Real scene from my household just now

Anonymous
Anonymous wrote:
Anonymous wrote:
Anonymous wrote:
Anonymous wrote:OMG I so relate. My college freshman is home and there are so many times when I have offered to do something for her and she says “OK.” No, my dear, say “thank you,” goddamnit!

Also she took a bath upstairs right before we left to go away for the weekend, and not only did she forget to pull the plug, she left the faucet dripping a tiny bit. If I hadn’t noticed before we left we would have come back on Sunday to a several hundred thousand dollar problem with the entire bathroom sitting in the kitchen.


drama queen much?

? no, that's not being a drama queen. For all you know, the bathtub could've been pretty full, and the drip pretty big = flooding in the bathroom = damaged wood and $$$ on fixing it.


Bathtubs have overflow drains so just…no.


That won't stop the bathtub from overflowing if the rate of the drip/flow is high enough.
Anonymous
Anonymous wrote:I think the mistake was doing the laundry for her.


My friend told me a similar story. I said this and she sighed. Parents know but they can't seem to stop.
Anonymous
Anonymous wrote:Haha glad I’m not the only one with a snarky teen selectively obsessed with cleanliness.

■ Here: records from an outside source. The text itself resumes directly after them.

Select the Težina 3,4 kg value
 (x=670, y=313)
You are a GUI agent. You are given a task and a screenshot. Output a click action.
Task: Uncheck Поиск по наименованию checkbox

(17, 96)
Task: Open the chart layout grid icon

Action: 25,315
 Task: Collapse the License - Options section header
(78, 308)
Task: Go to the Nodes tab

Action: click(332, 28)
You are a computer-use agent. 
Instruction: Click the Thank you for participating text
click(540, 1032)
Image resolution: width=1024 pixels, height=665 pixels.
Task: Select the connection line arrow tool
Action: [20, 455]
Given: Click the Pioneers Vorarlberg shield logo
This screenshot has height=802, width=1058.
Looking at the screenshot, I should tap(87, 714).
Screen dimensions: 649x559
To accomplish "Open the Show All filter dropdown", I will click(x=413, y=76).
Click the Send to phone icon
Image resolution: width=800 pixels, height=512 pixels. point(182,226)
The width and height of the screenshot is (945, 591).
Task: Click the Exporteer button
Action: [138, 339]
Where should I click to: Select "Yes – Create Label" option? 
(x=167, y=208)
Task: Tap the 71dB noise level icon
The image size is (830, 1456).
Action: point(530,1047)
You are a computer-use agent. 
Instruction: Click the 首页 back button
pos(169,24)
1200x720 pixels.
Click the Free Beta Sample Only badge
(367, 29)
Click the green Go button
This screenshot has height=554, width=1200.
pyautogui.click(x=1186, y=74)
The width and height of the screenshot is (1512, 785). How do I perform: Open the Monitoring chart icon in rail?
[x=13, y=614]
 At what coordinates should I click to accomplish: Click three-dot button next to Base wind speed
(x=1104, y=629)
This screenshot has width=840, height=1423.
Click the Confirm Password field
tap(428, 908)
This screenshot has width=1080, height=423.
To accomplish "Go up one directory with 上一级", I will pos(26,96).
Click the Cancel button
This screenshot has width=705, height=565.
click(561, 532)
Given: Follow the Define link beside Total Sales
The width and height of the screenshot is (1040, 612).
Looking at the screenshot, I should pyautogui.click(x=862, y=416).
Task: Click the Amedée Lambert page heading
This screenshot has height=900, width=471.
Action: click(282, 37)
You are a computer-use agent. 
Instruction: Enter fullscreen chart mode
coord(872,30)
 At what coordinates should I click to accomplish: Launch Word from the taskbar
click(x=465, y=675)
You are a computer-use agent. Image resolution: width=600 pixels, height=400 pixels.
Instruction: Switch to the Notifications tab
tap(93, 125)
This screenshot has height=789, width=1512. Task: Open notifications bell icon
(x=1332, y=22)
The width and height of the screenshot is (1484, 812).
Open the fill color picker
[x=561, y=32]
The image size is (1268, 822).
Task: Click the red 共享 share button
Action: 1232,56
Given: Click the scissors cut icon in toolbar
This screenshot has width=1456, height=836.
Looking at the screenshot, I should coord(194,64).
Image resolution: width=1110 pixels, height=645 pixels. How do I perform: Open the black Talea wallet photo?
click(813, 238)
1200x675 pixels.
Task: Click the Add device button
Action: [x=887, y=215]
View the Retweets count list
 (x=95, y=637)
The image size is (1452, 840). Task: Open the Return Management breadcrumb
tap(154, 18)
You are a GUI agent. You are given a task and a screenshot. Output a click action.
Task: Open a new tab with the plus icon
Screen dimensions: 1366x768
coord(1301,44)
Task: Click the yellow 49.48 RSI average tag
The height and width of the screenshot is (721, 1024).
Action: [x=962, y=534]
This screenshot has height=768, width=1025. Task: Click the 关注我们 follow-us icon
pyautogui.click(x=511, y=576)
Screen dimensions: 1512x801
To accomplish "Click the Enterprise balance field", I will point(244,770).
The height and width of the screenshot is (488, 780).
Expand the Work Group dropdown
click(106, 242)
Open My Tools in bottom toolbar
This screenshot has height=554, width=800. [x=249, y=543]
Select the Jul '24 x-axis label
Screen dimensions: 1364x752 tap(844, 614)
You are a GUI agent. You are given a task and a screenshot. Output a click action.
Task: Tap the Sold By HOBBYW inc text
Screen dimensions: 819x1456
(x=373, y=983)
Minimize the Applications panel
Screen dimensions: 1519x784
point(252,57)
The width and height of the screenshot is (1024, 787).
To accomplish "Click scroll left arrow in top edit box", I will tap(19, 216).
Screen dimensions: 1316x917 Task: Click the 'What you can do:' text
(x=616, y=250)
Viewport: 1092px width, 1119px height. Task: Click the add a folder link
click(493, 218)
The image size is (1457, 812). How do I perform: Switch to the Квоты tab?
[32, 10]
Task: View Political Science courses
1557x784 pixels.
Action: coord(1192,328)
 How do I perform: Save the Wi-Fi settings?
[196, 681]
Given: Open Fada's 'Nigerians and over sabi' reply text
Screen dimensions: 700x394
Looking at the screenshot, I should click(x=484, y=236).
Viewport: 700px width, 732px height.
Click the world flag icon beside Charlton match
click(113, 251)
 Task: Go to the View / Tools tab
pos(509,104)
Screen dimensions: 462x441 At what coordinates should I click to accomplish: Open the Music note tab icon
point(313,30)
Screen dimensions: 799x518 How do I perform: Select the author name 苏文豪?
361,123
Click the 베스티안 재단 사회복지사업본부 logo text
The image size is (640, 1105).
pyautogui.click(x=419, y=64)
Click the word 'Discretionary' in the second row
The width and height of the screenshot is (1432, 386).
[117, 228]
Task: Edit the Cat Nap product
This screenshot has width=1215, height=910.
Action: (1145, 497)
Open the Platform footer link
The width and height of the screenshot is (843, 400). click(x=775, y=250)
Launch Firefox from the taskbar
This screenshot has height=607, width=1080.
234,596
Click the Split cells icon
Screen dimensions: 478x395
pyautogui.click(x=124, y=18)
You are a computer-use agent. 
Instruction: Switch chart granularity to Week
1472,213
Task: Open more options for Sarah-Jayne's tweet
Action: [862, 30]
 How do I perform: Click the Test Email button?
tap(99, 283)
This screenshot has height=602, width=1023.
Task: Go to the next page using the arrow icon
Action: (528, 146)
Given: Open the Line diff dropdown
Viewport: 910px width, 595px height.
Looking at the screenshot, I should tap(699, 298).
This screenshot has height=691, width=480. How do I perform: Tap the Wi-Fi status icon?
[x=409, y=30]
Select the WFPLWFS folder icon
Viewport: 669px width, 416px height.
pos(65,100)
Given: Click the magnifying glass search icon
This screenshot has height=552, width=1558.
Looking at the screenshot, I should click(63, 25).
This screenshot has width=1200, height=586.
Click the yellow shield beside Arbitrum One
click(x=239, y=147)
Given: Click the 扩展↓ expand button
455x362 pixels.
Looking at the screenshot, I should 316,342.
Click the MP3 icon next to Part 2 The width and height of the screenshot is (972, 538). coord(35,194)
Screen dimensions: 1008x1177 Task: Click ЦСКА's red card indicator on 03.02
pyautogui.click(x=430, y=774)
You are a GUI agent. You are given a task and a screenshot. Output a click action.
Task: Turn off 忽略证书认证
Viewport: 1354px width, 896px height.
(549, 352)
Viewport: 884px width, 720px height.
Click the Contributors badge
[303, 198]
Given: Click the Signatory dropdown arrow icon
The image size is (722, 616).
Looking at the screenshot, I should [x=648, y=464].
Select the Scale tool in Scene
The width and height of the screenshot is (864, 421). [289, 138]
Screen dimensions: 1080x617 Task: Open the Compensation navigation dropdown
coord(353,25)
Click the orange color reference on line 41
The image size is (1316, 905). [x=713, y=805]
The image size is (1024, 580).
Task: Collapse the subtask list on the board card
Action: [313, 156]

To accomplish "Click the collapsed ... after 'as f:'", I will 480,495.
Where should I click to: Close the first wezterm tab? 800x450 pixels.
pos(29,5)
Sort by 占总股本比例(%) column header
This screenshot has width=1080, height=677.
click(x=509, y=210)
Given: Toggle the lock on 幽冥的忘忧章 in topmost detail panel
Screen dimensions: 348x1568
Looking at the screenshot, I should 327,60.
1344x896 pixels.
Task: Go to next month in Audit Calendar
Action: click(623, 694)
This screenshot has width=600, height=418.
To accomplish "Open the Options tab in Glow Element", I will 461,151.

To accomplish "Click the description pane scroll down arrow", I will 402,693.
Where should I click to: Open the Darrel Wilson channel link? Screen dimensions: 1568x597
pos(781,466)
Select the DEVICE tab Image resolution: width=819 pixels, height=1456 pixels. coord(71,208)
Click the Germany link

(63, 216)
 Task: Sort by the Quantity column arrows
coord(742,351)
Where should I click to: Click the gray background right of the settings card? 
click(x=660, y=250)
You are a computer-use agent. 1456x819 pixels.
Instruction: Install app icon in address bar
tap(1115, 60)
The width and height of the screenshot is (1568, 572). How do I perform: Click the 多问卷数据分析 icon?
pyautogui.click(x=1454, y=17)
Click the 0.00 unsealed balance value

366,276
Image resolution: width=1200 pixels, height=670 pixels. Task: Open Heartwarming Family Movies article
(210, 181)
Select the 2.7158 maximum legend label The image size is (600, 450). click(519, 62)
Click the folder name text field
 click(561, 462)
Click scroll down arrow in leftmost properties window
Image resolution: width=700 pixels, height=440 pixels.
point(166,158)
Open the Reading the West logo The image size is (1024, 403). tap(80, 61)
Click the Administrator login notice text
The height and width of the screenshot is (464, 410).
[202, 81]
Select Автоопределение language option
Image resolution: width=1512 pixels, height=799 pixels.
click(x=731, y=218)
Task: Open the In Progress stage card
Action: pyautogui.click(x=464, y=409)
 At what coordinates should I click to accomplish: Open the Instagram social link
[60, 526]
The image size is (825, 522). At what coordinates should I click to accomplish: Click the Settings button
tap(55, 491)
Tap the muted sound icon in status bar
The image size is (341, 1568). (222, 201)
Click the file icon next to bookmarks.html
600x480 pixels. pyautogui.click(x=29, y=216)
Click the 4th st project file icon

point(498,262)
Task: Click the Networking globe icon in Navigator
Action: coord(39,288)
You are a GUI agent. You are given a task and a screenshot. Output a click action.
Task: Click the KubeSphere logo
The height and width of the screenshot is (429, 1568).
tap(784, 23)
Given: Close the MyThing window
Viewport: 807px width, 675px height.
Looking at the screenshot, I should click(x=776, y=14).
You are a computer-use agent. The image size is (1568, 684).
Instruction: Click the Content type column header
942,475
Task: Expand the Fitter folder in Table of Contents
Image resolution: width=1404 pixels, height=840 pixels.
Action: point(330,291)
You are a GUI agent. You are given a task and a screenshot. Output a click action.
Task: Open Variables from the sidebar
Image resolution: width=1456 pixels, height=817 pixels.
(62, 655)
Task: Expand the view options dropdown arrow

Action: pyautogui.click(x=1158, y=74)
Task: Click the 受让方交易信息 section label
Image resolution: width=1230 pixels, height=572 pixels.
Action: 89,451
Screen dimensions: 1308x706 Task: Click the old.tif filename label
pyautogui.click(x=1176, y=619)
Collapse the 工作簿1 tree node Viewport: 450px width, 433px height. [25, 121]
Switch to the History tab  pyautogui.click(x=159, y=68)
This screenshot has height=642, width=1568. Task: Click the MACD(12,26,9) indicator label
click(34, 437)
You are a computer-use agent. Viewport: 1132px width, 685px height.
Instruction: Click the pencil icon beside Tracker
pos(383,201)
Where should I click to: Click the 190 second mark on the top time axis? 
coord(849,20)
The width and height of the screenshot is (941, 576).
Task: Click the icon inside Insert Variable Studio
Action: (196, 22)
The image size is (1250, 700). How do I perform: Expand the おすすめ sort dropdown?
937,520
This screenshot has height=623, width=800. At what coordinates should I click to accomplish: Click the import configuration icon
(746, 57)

+1 My DS is a freakin slob! He's been banned from eating anywhere except a table and I can't count the times I've had to tell him to empty his dish in the trash before putting it in the sink and to empty the drain catch in the trash after he loads the dishwasher. Yet, every single time it's his turn to load the dishwasher, he complains loudly about food still in dishes and the disgusting drain catch. He DEMANDS to know who did it! Dude! It was probably YOU!
Anonymous
Anonymous wrote:(Scene setting: DD graduates from HS. She's been overwhelmed in recent weeks with finals, etc. and got WAY behind on laundry. We're talking like seven or eight loads. She finally got working on picking up her room (the clothes were strewn everywhere -- you couldn't see the floor). Since she was making an effort, I took pity and decided to help (since I know she will soon ask me for money to buy clothes for college and my position is I'm not giving you anything until you go through what you already have and decide what to keep/what to donate, etc).

Anyway, this scene just played out:

(DD walks in from garage, where she was just back from running a graduation-related errand. She looks disdainfully at the piles of folded clothing I've arranged on the kitchen island, which I cleaned previously.)

DD:

Dad, I appreciate you doing my laundry, but can you NOT put it on the disgusting counter?

(DD proceeds to walk to sink and drink directly from the faucet.)

AND SCENE


Should have sad "you're right!" and thrown it all on the floor so she could rehash. Spoiled brat.
Anonymous
Anonymous wrote:
Anonymous wrote:Stop doing her laundry. Now.

I do agree that the kitchen island is a weird and potentially gross place to put laundry.


Huh? OP literally said she cleaned it. How is it any different than anywhere else you'd set clean laundry?


Nope.
Anonymous
Way to many enraged psychos here. OP and her daughter seem to get along pretty well.
Anonymous
Anonymous wrote:Way to many enraged psychos here. OP and her daughter seem to get along pretty well.


Nope.
Anonymous
In my DD’s senior year, I did a number of things I said I’d “never” do. Your daughter JUST graduated and is presumably leaving for college in the fall. Emotions are over the top for both of you. Give her a hug because you can. Let her know she hurt your feelings. And consider this the last time you’ll ever do her laundry.
Anonymous
I’d cut her some slack. There’s a lot going on right now.
Anonymous
Anonymous wrote:She owns 7-8 laundry loads worth of clothes??!?



Not Op, but I can easily see this happening. One towel for body, one for hair, washcloth and hand towels for face skincare. When they basically throw their damp towels on the bed and start the next day with fresh replacements- the loads pile up. Also, in my experience, probably a good 60% of clothing is only dirty because it is wrinkled on the floor and in close proximity to actual dirty clothes. My daughter frequently tried on half of her closet and then flung the rejected pieces around the room with reckless abandon. All of that mix would eventually come down in large white trash bags and she would wash and then leave in the dryer to wrinkle.
Anonymous
I dont understand why you did her laundry to begin with.
Anonymous
What do y'all do on your kitchen counter that makes it gross? I cook in my kitchen so I expressly make my counter not-gross.
Anonymous
I do not understand this post at all
Anonymous
Anonymous wrote:I do not understand this post at all

Kids graduate and leave. Parents try to hold it together and do what they can before the fledgling leaves the nest. Emotions are high all around. Feelings get hurt. Kids easing the pain by pushing loved ones away. Classic. Did you not have a childhood?
Anonymous
She knows something about that countertop. Maybe she and her BF had sex on that counter last night.